Added — TIP-SC+2: streaming semantics invariants

SC+2 extends the conformance matrix from SC+1's non-stream invariants (I1–I5) into the streaming (SSE) path. Three invariants land this phase — the narrowest deliberate scope that covers the highest-value streaming guarantees. Two more (streaming byte-identity of the response-side accumulator; streaming error-frame shape) are deferred to SC+3.

Shipped invariants:

  • I6 SSE frame-ordering (blocking). Every complete Anthropic-style SSE frame forwarded to the client is notified to the conformance observer exactly once, in receipt order. No reordering, no drops, no synthesis. On claude-code-* routes, byte-identity per-frame. 9 tests covering parser primitives + multi-chunk split frames + observer receipt order + route-class propagation.
  • I7 streaming cache-attribution causality (blocking). The streaming analog of SC+1 I2. cache_origin classification from the message_start frame's usage block respects the "who placed the markers" rule — 'proxy' iff TokenPak inserted the cache_control headers, 'client' iff the client already did, 'unknown' otherwise. Includes the explicit over-claim negative: upstream reports cache hits that neither side admits to seeding → never attribute to proxy. 5 tests.
  • I10 streaming telemetry completeness (blocking). Monitor.log fires exactly once per streamed request, post-message_stop, with input_tokens from message_start and output_tokens from the final message_delta. Fire-once and ordering contract locked; single mid-stream telemetry event would double-count or emit partial rows. 4 tests including the end-to-end ordering-contract exercise.

Infrastructure:

  • tokenpak/services/diagnostics/conformance/__init__.py — new on_stream_event(route_class, event_type, frame) callback on ConformanceObserver + notify_stream_event(...) free helper. Ship-safe no-op when no observer installed.
  • parse_sse_frames(buf) helper — minimal, deterministic byte-in/tuple-out SSE parser. Consumed by both the production chokepoint (to extract event_type before notifying) and test harnesses (to reconstruct frame sequences). Tolerates LF-only and CRLF terminators; returns partial-frame remainder for chunk-accumulation patterns.
  • tokenpak/proxy/server.py — streaming forward loop now accumulates an observer-only byte buffer alongside the existing sse_buffer, parses complete frames on each chunk, and calls notify_stream_event per frame.
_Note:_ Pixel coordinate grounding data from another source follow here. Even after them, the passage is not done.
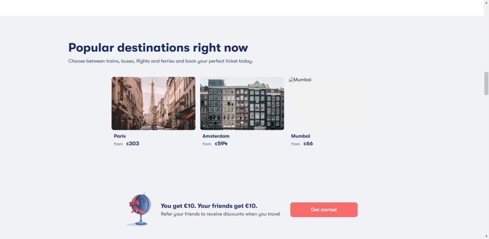The width and height of the screenshot is (489, 239).
Task: Click the scrollbar up arrow
Action: [x=486, y=3]
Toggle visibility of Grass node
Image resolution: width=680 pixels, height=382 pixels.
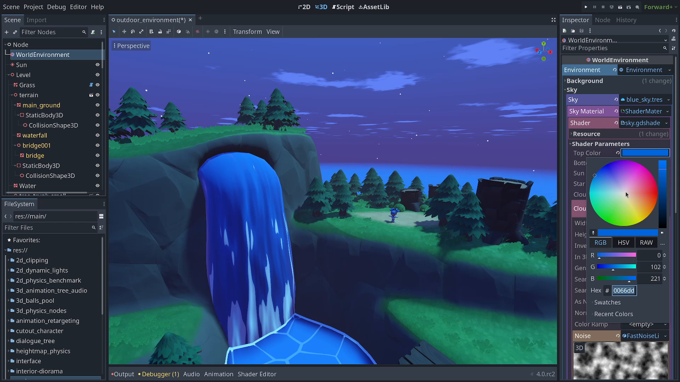[98, 85]
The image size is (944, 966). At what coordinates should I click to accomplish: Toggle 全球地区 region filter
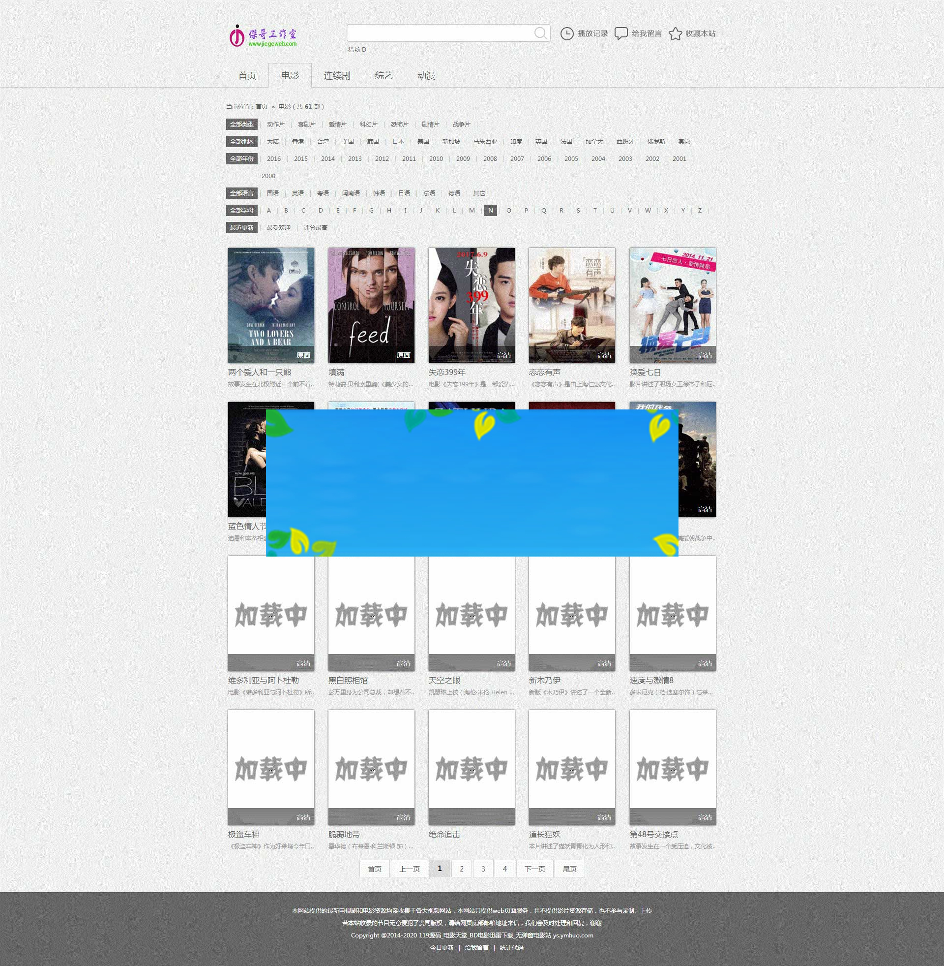click(x=243, y=141)
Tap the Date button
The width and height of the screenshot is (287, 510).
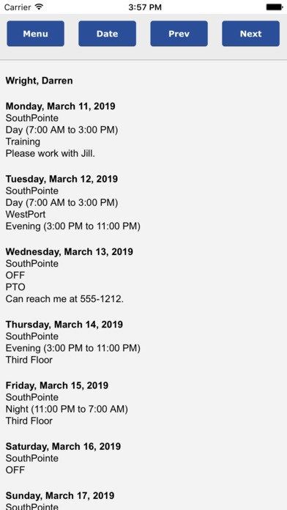pos(108,34)
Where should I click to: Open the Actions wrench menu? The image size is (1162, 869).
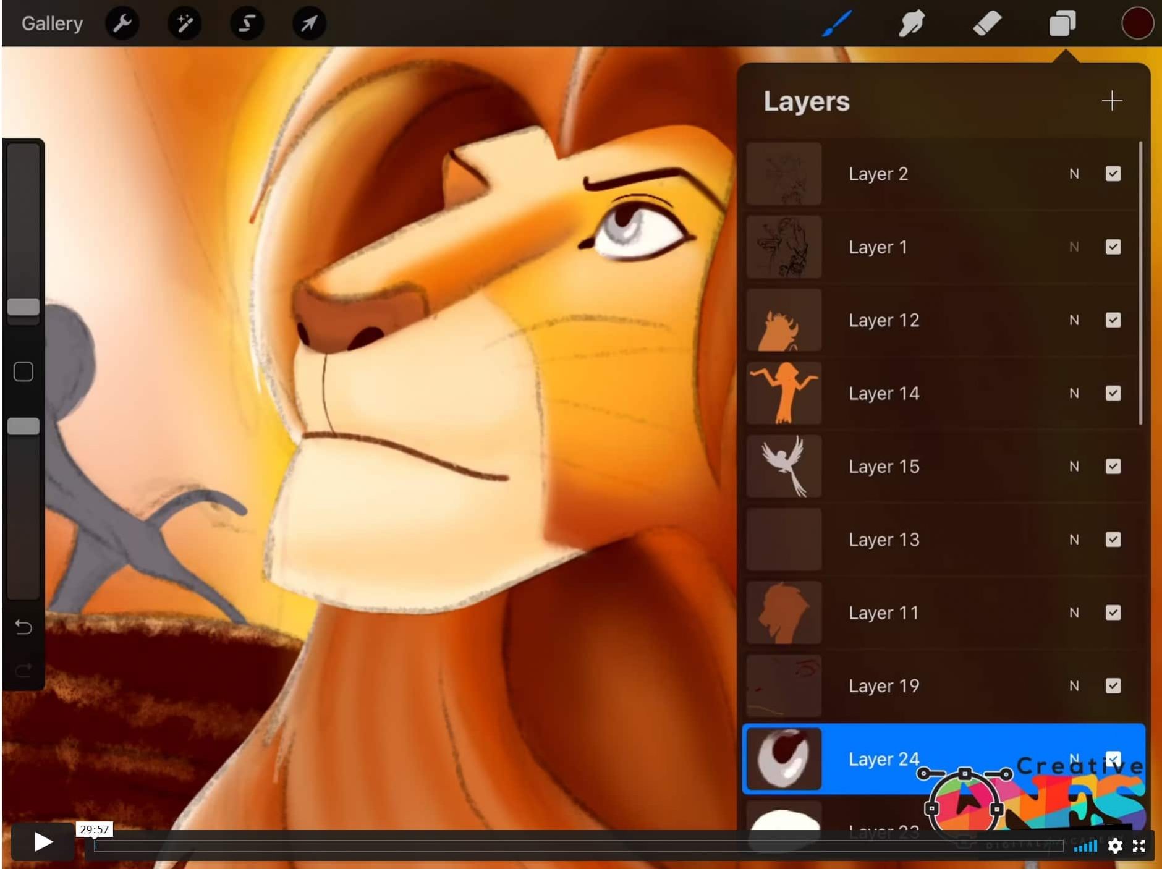tap(122, 24)
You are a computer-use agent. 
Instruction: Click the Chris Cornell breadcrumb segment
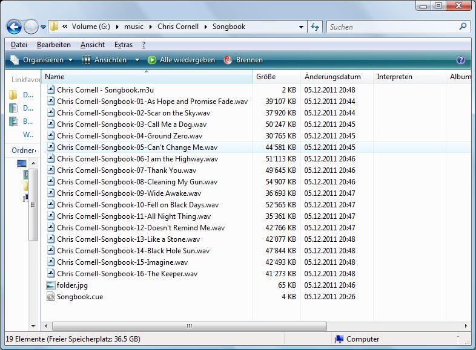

Zero overhead when no observer is installed (one attr lookup on threading.local).

Deferred:

  • I8 streaming byte-identity of the response-side accumulator — mostly subsumed by SC+1 I1 for the request side; the response-side streaming analog is niche.
  • I9 streaming error-frame shape — requires a minor error.schema.json extension to cover SSE error events; registry is frozen for this phase.

Conformance matrix status: 102 tests green (84 SC + SC+1 + 18 new SC+2) across 3.10/3.11/3.12.